Space amplification is the ratio of bytes on disk to logical bytes of live data. An LSM pays it until the next major compaction clears obsolete versions; space amp sits at 1.1× (leveled) to 2× (tiered) depending on the policy. A B-tree pays it as fragmentation — pages half-full after random deletes, free space that never gets reclaimed until a full rebuild or a background vacuum.

Amp	LSM (leveled)	LSM (tiered)	B+ tree
Write	10–30×	3–5×	3–10× (depth × row-to-page ratio)
Read	~6 (one per level, mostly bloomed to RAM)	20–40 (many SSTables per lookup)	~4 (one per tree level, cache-heavy)
Space	~1.1×	1.3–2×	1.2–1.5× (fragmented)

The first takeaway: B-tree sits between leveled and tiered LSM on every axis, without being dominant on any of them. That is why both engines coexist — they are not the same point on the trilemma with different names; they occupy genuinely different regions of the design space.

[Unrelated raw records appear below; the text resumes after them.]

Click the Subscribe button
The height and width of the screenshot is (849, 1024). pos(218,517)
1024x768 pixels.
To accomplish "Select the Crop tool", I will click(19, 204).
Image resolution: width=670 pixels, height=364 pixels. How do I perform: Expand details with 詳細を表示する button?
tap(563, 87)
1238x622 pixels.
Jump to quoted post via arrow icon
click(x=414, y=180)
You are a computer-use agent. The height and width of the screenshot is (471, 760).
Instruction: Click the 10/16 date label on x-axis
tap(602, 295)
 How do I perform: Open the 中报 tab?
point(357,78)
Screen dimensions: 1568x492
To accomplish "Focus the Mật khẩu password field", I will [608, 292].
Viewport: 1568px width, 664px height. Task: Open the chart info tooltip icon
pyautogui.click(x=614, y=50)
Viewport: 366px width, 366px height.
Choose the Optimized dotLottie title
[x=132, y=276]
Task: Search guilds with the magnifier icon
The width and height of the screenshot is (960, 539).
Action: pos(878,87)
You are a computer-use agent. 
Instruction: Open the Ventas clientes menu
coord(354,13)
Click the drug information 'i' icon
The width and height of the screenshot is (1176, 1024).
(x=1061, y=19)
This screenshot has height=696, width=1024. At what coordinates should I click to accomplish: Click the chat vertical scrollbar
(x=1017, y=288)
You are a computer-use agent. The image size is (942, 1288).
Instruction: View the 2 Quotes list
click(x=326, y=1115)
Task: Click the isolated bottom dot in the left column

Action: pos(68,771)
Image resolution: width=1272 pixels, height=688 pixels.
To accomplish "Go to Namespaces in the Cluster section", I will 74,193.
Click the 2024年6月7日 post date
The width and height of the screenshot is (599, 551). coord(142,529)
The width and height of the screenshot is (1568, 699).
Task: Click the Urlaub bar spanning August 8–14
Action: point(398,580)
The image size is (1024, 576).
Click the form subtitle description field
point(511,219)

The trilemma, redrawn with a B-tree point

The Monkey paper's triangle was drawn for LSM compaction strategies. Re-draw it with B-tree on the same plot.

The trilemma triangle with both engine families plotted. LSM strategies (tiered, universal, leveled) trace a curve from the low-write-amp vertex toward the low-read-amp / low-space-amp edge, tunable by operator choice. B+ tree is a single fixed point near leveled LSM but slightly better on read amp (fewer I/Os per lookup, cache always hot) and slightly worse on write amp (every row update writes a whole page). The B-tree does not have a tuning curve — you get what the engine gives you, period.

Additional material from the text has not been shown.